## Dataset excerpts
===

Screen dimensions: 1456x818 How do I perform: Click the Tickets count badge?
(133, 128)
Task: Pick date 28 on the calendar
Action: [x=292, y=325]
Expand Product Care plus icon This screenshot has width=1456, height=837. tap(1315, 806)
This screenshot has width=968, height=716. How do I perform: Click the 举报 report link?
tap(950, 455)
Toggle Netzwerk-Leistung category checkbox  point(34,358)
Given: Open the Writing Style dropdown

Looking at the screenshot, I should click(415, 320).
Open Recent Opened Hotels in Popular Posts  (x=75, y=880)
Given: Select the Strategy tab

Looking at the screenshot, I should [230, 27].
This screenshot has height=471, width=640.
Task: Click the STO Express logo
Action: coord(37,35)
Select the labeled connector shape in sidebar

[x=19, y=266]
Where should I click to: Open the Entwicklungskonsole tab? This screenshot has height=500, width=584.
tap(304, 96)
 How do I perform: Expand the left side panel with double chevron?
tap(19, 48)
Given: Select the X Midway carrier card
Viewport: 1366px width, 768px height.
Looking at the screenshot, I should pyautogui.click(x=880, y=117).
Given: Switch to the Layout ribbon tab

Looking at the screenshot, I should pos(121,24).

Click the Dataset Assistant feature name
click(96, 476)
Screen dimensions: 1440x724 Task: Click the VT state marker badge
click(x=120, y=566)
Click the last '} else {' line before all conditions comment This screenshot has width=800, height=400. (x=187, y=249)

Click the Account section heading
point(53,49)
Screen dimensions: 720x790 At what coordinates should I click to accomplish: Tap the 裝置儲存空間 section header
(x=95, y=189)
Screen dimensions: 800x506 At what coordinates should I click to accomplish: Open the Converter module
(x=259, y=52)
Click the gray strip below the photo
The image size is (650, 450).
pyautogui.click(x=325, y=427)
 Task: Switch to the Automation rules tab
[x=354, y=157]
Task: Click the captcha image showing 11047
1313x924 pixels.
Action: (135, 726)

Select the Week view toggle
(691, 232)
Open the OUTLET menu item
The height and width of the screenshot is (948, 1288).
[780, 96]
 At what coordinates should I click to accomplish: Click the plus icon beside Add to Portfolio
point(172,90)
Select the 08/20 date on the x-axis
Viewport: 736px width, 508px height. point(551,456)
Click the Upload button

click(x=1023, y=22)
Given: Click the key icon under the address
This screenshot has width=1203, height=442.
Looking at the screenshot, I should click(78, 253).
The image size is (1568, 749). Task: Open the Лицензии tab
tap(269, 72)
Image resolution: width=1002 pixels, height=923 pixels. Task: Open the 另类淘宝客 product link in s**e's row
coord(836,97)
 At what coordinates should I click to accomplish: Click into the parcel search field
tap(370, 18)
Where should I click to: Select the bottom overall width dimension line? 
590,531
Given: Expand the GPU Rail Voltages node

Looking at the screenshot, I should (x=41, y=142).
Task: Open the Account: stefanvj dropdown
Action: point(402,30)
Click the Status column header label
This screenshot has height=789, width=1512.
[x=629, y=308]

===

## Requirement
Print, exactly as written, the first line of the records above and each line after it until the line with "Given: Select the X Midway carrier card", which is printed too.

## Exercise result
Screen dimensions: 1456x818 How do I perform: Click the Tickets count badge?
(133, 128)
Task: Pick date 28 on the calendar
Action: [x=292, y=325]
Expand Product Care plus icon This screenshot has width=1456, height=837. tap(1315, 806)
This screenshot has width=968, height=716. How do I perform: Click the 举报 report link?
tap(950, 455)
Toggle Netzwerk-Leistung category checkbox  point(34,358)
Given: Open the Writing Style dropdown

Looking at the screenshot, I should click(415, 320).
Open Recent Opened Hotels in Popular Posts  (x=75, y=880)
Given: Select the Strategy tab

Looking at the screenshot, I should [230, 27].
This screenshot has height=471, width=640.
Task: Click the STO Express logo
Action: coord(37,35)
Select the labeled connector shape in sidebar

[x=19, y=266]
Where should I click to: Open the Entwicklungskonsole tab? This screenshot has height=500, width=584.
tap(304, 96)
 How do I perform: Expand the left side panel with double chevron?
tap(19, 48)
Given: Select the X Midway carrier card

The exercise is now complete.